5. La huella
Para la fabricación del dispositivo se han empleado paneles de contrachapado de abedul finlandés procedentes de bosques gestionados de forma sostenible, en espesores de 18 y 9 mm. Se trata de un material ligero, resistente, fácilmente mecanizable y con una huella ambiental relativamente reducida.
El volumen de madera incorporado a la instalación almacena aproximadamente 1,2 toneladas de CO₂ biogénico fijado durante el crecimiento de los árboles, reteniendo carbono atmosférico en un elemento de uso prolongado.
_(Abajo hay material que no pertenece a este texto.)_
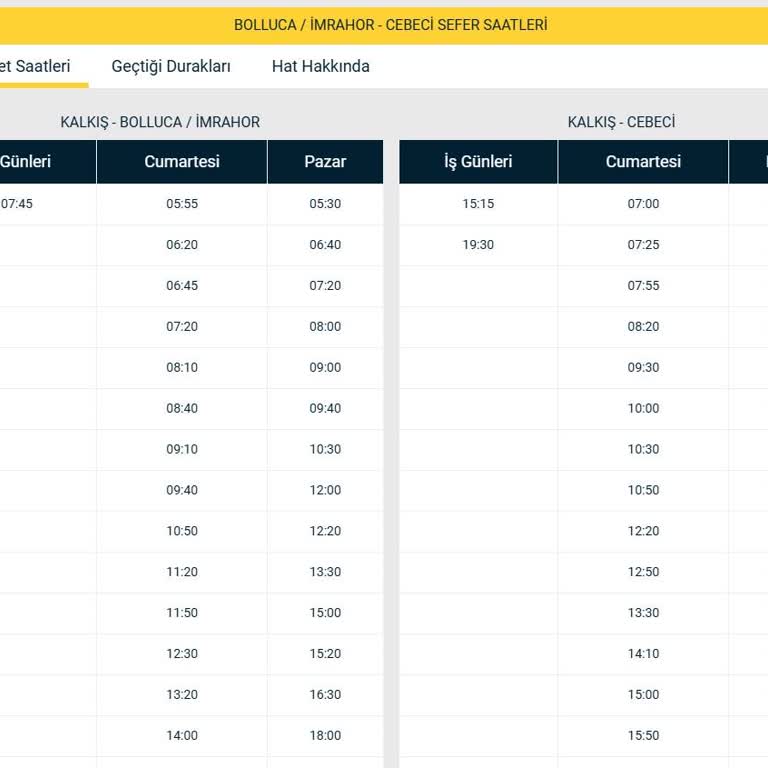Screen dimensions: 768x768
Task: Select the 15:50 Saturday Cebeci departure
Action: point(643,736)
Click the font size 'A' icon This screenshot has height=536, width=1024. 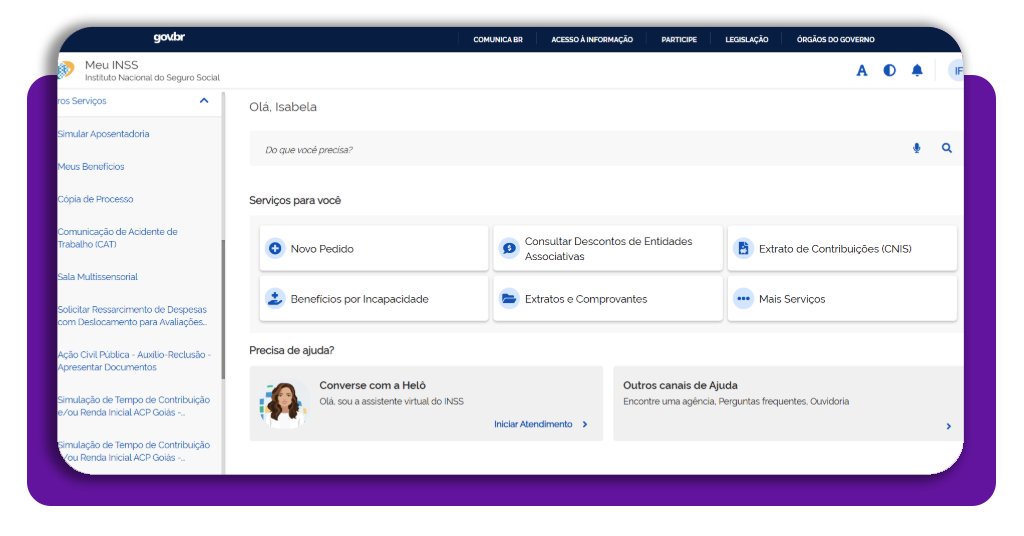[862, 70]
Los cálculos de huella de carbono asociados a la extracción de materias primas, fabricación de los paneles, transporte, mecanizado local y montaje final se estiman entre 700 y 800 kg de CO₂ equivalente, una cifra contenida para una intervención de estas características.
En términos comparativos, esta cantidad equivale aproximadamente al carbono que podrían absorber los naranjos del Patio de Banderas en un año, estableciendo una relación directa entre el impacto material de la intervención y la capacidad regenerativa del paisaje histórico que la rodea. La instalación se concibe así no solo como soporte de una memoria cultural y botánica, sino también como un ejercicio de responsabilidad material y ambiental.